Nicole didn’t buy that. She could understand a lapse of morals in Charlotte, in whom they were poorly rooted to begin with. But Julian? Her
husband
?
Even with his being married before—even with his dating other women between—she had assumed faithfulness, and if not on the eve of their wedding, when?

Charlotte drew her arms from the table and, in a faint voice, said, “Do you want me to leave?”

“Yes,” Nicole said, then, “No.” She thought about the cookbook, which was why Charlotte was here. On one hand, the cookbook seemed irrelevant right now. Food … place settings … tens of thousands of followers? Her whole
career
seemed irrelevant.

On the other hand, it was all she had. And Charlotte had committed to help. And kicking her out would only let her off the hook.

What to do? Nicole’s thoughts were muddled by thick globs of emotion. Dismayed, she simply said, “I can’t look at you,” and, turning on a heel, ran through the Great Room and up the front stairs.

*   *   *

Charlotte waited for her to return. There was no sound from above—no crying, no yelling at Julian, not even the slam of a door.
I can’t look at you.
Charlotte deserved that. She deserved worse. Still, it hurt.

Needing the comfort of the ocean, she went out the kitchen door. In the distance, the boom of fireworks at the pier marked the start of festivities for the Fourth, but festive was the last thing Charlotte felt. Crossing the patio, she settled on the beach steps and hunched over her knees. The tide was out, leaving a deep stretch of seaweed-blotched sand.
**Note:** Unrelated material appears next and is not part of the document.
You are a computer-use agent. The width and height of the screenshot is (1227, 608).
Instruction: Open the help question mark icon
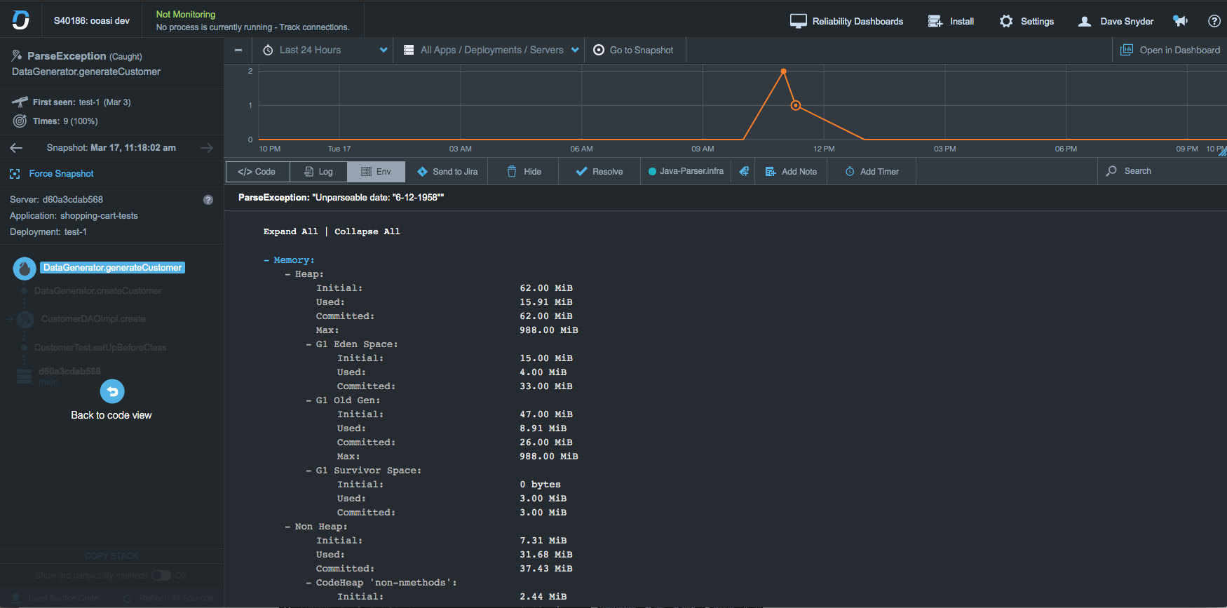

Beyond it, the surf frothed in, broke, rolled out, echoing down the Quinnipeague coast. She tried to see the poetry in it; life ebbed and flowed. Bob Lilly had talked about that when she first came here, an eight-year-old child, troubled by what was happening at home. His voice, his words, and the echo of the poetry had given her strength during the loneliest times in her life.

None of it helped now. She had betrayed Bob, too. Wondering if Nicole was right—if she was as defective as her parents had been—she felt worse than ever. She rocked lightly. She put her head to her knees, listening, waiting, but though the ocean thundered rhythmically, it didn’t soothe.